Material supplied:
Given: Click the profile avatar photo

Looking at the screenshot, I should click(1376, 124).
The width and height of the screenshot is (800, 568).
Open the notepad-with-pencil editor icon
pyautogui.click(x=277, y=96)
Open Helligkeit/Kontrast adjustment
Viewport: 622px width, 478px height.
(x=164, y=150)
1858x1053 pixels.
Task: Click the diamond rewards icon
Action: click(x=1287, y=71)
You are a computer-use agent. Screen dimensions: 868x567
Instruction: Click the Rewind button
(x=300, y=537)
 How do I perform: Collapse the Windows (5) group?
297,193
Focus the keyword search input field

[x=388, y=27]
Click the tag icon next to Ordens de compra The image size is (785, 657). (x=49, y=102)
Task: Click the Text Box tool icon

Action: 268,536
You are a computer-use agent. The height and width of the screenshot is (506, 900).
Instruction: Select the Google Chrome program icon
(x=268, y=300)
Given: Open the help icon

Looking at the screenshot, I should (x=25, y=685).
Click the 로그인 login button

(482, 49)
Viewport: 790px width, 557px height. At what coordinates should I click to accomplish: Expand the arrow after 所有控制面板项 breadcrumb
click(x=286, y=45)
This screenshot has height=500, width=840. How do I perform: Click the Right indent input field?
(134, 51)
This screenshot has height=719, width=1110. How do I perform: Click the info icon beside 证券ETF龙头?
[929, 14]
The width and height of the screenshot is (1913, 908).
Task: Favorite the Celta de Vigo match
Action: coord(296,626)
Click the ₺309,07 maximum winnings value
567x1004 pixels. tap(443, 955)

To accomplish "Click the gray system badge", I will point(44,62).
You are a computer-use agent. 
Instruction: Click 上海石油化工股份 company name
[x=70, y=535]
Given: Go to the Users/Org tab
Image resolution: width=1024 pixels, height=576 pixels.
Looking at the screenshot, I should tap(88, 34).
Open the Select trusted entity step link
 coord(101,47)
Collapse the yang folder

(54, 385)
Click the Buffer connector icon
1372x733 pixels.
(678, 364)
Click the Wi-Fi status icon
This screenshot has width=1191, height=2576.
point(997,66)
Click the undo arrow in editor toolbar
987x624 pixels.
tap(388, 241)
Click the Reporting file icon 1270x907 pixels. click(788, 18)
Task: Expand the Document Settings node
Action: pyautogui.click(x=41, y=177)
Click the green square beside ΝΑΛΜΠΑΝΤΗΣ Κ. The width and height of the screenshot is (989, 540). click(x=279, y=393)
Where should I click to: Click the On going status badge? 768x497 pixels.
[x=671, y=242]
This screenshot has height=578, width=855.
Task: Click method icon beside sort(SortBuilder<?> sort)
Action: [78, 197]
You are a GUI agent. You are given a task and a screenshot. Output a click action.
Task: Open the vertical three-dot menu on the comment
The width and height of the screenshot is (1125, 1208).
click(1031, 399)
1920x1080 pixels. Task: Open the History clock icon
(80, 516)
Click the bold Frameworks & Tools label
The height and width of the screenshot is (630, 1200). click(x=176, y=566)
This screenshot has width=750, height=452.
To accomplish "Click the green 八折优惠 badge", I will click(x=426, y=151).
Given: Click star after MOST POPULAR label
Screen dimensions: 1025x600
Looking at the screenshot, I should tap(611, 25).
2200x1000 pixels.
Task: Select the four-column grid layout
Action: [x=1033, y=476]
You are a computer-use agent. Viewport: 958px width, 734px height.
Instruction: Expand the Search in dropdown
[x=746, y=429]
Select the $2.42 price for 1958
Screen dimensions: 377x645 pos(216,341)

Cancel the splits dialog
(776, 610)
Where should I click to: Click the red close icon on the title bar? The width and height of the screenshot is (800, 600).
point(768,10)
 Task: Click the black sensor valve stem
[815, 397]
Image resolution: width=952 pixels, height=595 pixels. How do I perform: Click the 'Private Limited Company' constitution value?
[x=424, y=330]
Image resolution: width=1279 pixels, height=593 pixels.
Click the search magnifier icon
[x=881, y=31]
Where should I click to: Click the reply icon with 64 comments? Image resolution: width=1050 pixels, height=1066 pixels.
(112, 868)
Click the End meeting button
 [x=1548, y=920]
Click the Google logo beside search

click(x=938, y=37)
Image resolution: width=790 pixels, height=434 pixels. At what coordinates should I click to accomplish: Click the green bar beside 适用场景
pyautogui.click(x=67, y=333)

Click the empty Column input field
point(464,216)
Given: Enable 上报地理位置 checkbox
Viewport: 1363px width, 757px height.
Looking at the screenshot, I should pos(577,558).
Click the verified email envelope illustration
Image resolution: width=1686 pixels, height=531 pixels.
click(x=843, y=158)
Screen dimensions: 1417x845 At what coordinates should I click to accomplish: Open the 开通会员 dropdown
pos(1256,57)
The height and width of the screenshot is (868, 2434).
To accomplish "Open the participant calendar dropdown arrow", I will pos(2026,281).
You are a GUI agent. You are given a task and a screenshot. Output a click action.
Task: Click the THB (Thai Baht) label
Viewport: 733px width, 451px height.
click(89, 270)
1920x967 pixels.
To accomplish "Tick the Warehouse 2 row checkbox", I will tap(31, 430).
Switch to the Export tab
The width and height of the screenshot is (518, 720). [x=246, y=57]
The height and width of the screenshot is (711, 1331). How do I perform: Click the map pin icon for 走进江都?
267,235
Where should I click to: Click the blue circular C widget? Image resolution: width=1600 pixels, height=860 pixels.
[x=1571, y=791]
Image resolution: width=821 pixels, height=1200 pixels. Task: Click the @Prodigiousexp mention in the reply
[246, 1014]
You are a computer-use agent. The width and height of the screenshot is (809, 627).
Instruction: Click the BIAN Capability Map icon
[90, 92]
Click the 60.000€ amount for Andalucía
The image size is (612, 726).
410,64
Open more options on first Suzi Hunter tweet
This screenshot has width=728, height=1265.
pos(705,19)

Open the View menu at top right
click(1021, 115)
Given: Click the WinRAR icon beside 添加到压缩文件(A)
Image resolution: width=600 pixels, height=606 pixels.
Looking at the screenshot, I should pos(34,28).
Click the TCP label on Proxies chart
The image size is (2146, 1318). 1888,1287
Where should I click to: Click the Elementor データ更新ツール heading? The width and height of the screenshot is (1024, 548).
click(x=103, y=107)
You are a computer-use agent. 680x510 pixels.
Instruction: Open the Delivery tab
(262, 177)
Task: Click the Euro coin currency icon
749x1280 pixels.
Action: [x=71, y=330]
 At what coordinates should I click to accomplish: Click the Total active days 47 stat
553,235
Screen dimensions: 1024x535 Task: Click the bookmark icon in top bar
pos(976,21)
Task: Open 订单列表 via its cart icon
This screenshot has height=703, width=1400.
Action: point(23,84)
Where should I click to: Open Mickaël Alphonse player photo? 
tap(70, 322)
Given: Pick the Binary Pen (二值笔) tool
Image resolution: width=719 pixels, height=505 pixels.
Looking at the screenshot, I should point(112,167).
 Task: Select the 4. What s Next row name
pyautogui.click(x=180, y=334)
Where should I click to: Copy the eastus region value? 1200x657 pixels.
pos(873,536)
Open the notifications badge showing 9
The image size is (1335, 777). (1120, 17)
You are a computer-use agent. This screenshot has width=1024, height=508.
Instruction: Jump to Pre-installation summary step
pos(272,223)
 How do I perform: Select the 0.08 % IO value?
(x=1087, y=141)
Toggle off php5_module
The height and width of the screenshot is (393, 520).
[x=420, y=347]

Exercise brief:
Search the entries for the word "agent". Copy each line where it appears.

Exercise answer:
You are a computer-use agent. Screen dimensions: 868x567
You are a computer-use agent. The height and width of the screenshot is (506, 900).
You are a computer-use agent. 
You are a GUI agent. You are given a task and a screenshot. Output a click action.
You are a computer-use agent. Viewport: 958px width, 734px height.
You are a GUI agent. You are given a task and a screenshot. Output a click action.
You are a computer-use agent. The width and height of the screenshot is (809, 627).
You are a computer-use agent. 680x510 pixels.
You are a computer-use agent. This screenshot has width=1024, height=508.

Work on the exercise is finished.